The contribution of mitochondrial retrograde signaling to hepatoma cell invasiveness

Abstract

Mitochondrial dysfunction is a hallmark of tumors. Recently, several reports have described that cancer cell with mitochondrial defects have higher invasion activity and metastatic properties. However, detailed mechanisms of how mitochondrial defects contribute to tumor invasiveness have yet to be elucidated. In this study, we identified major genes to control hepatoma cell invasiveness in response to mitochondrial respiratory defects. To address this, the cDNA microarray was performed using SNU hepatoma cells with and without mitochondrial defects.

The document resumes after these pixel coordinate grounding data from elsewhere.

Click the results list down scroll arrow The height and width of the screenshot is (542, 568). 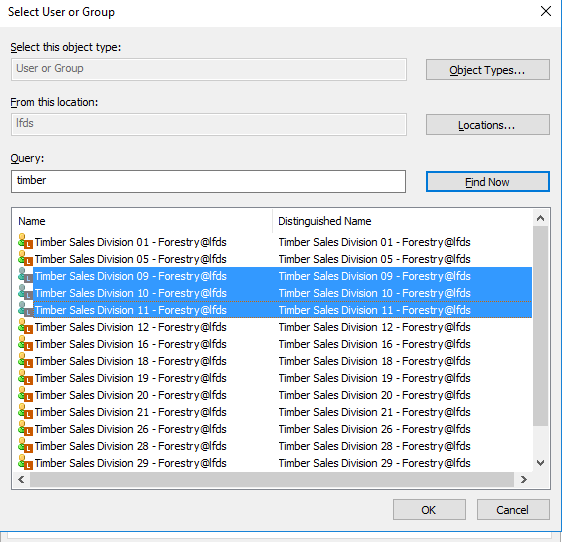(540, 463)
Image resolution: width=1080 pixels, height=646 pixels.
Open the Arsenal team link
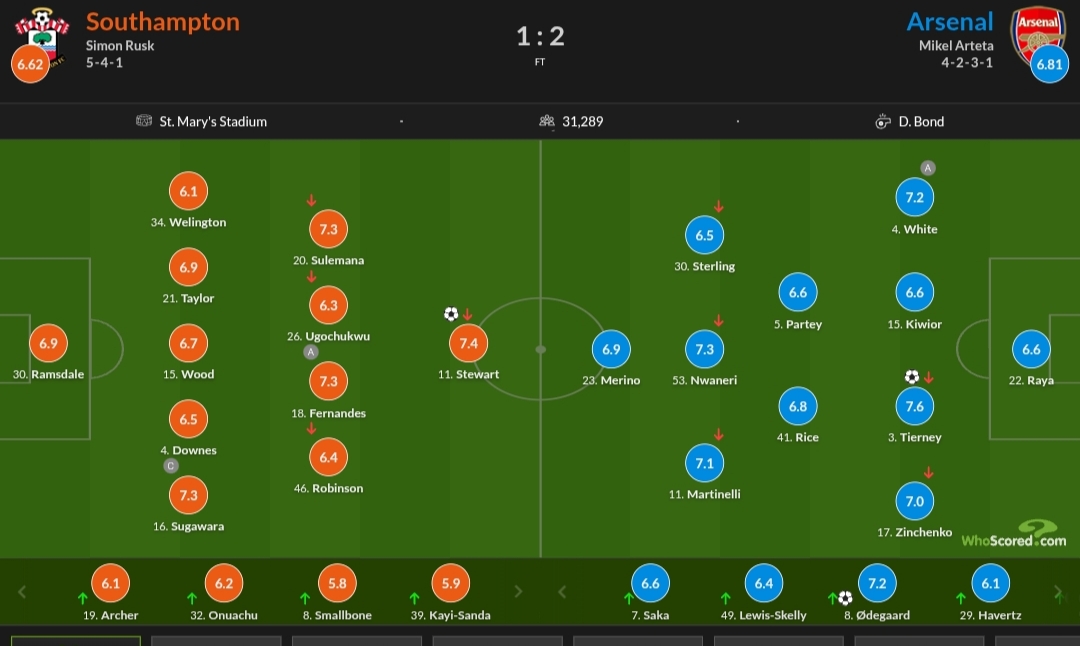950,21
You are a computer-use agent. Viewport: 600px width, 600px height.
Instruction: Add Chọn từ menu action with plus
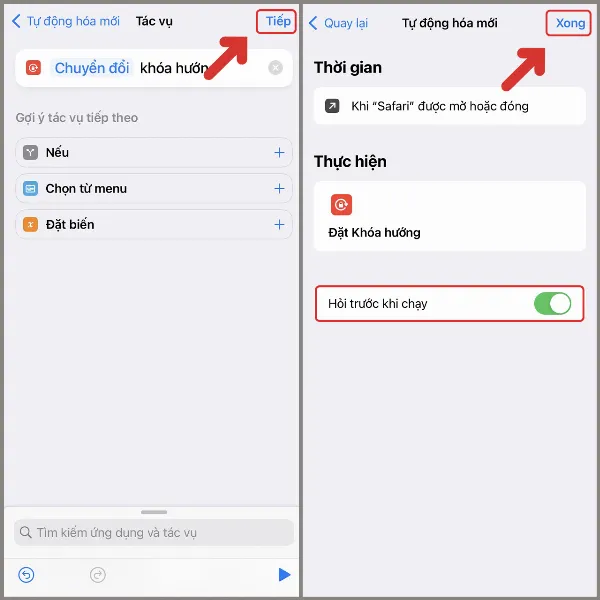pyautogui.click(x=279, y=189)
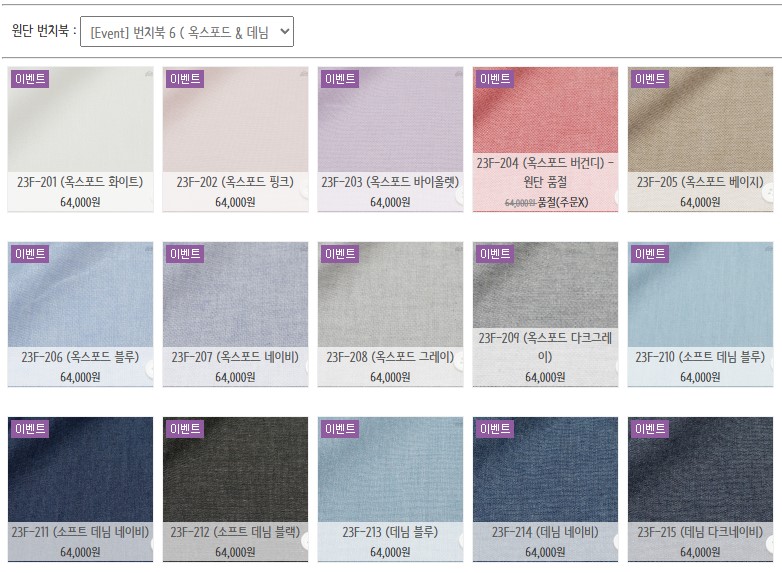Choose the 23F-210 소프트 데님 블루 fabric
This screenshot has height=573, width=782.
click(700, 314)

To further identify genes specifically up-regulated in response to respiratory defects, additional mitochondrial defects models were employed using mitochondrial respiratory inhibitors and mitochondrial DNA depletion. Among 10 genes commonly up-regulated in the three models, three transcription factors were further evaluated. SiRNA-mediated knockdown of these three factors in SNU354 cell significantly decreased its invasion activity. Interestingly, these factors were induced by retrograde signaling-mediated second messengers, especially Ca++ and ROS. Taken together, these results suggested that these three transcription factors have controlled hepatoma cell invasiveness in response to mitochondrial retrograde signaling.